# Drove by but didnt stop



## gr8330 (Mar 31, 2002)

Wife and I were in Santa Barbara last Wed and Thurs…was going to stop and say hi but you’ve been so busy lately I decided not to…plus…......I have a hard time going in and not buying. The dealership is very nice looking. Santa Barbara still looks great.

:thumbup:


----------



## Mr. The Edge (Dec 19, 2001)

gr8330 said:


> *Wife and I were in Santa Barbara last Wed and Thurs&#8230;was going to stop and say hi but you've been so busy lately I decided not to&#8230;plus&#8230;......I have a hard time going in and not buying.
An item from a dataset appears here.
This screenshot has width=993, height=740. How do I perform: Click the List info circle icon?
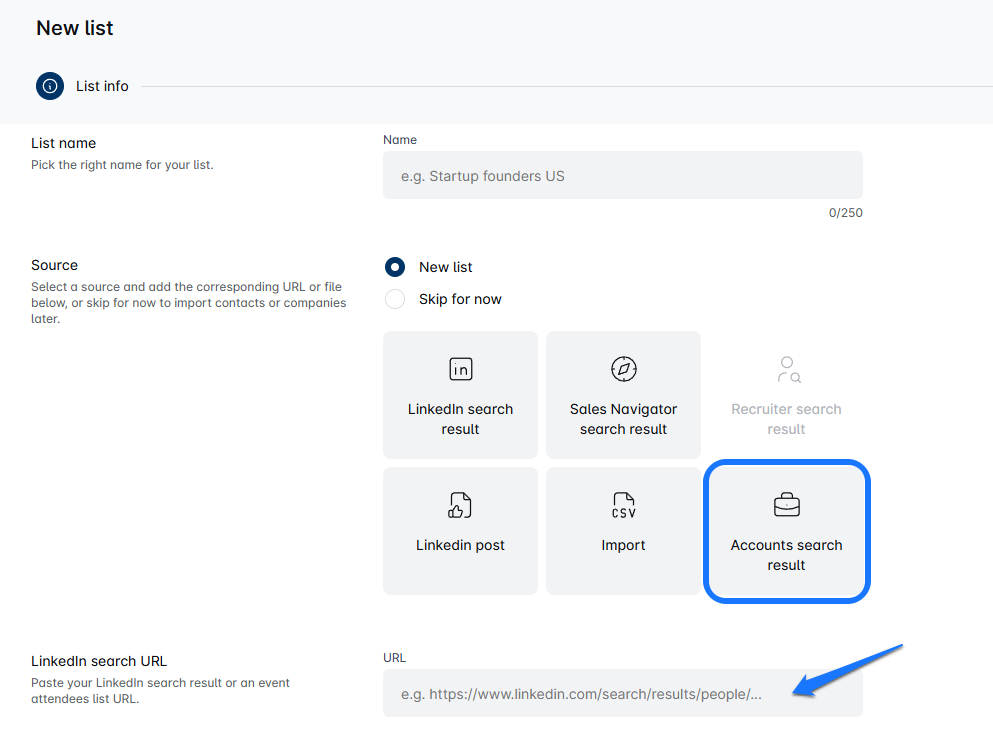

The dealership is very nice looking. Santa Barbara still looks great.
> 
> :thumbup: *


Wednesday's his day off anyway


----------



## gr8330 (Mar 31, 2002)

*Re: Re: Drove by but didnt stop*



atyclb said:


> *
> 
> Wednesday's his day off anyway  *


I thought it was


----------



## Jon Shafer (Dec 15, 2001)

gr8330 said:


> *Wife and I were in Santa Barbara last Wed and Thurs&#8230;
> 
> was going to stop and say hi but,...
> 
> *


You are now (unfortunately) in the same class as Nate.

     
--Jonmatazz


----------



## Dr. Phil (Dec 19, 2001)

*Re: Re: Drove by but didnt stop*



Jon Shafer said:


> *
> 
> You are now (unfortunately) in the same class as Nate.
> 
> ...


:lmao: :lmao:

On the Shafter Blacklist :dunno:


----------



## Jon Shafer (Dec 15, 2001)

*Re: Re: Re: Drove by but didnt stop*



PM 325xiT said:


> *
> :lmao: :lmao:
> 
> On the Shafter Blacklist :dunno: *


----------



## gr8330 (Mar 31, 2002)

*Re: Re: Drove by but didnt stop*



Jon Shafer said:


> *
> 
> You are now (unfortunately) in the same class as Nate.
> 
> ...


She told me I would get into trouble if we didn't stop...dammit...is there anything they dont know :dunno:

WOW da "Nate Class"&#8230; I do apologize!!!! Were over there every few months so I will stop the next time, but only if you promise not to sell me anything until I see the new 5&#8230;.deal?


----------



## Jon Shafer (Dec 15, 2001)

*Re: Re: Re: Drove by but didnt stop*



gr8330 said:


> *
> 
> She told me I would get into trouble if we didn't stop...dammit...is there anything they dont know :dunno:
> 
> WOW da "Nate Class"&#8230; I do apologize!!!! Were over there every few months so I will stop the next time, but only if you promise not to sell me anything until I see the new 5&#8230;.deal? *


O.K. I promise...

You've got a deal!


----------



## Plaz (Dec 19, 2001)

*Re: Re: Re: Re: Drove by but didnt stop*



Jon Shafer said:


> *
> 
> O.K. I promise...
> 
> ...


Isn't that like the frog asking the scorpion not to sting him halfway across the river?


----------



## gr8330 (Mar 31, 2002)

*Re: Re: Re: Re: Re: Drove by but didnt stop*



Plaz said:


> *
> 
> Isn't that like the frog asking the scorpion not to sting him halfway across the river?  *


:lmao: :lmao: :lmao: :lmao:


----------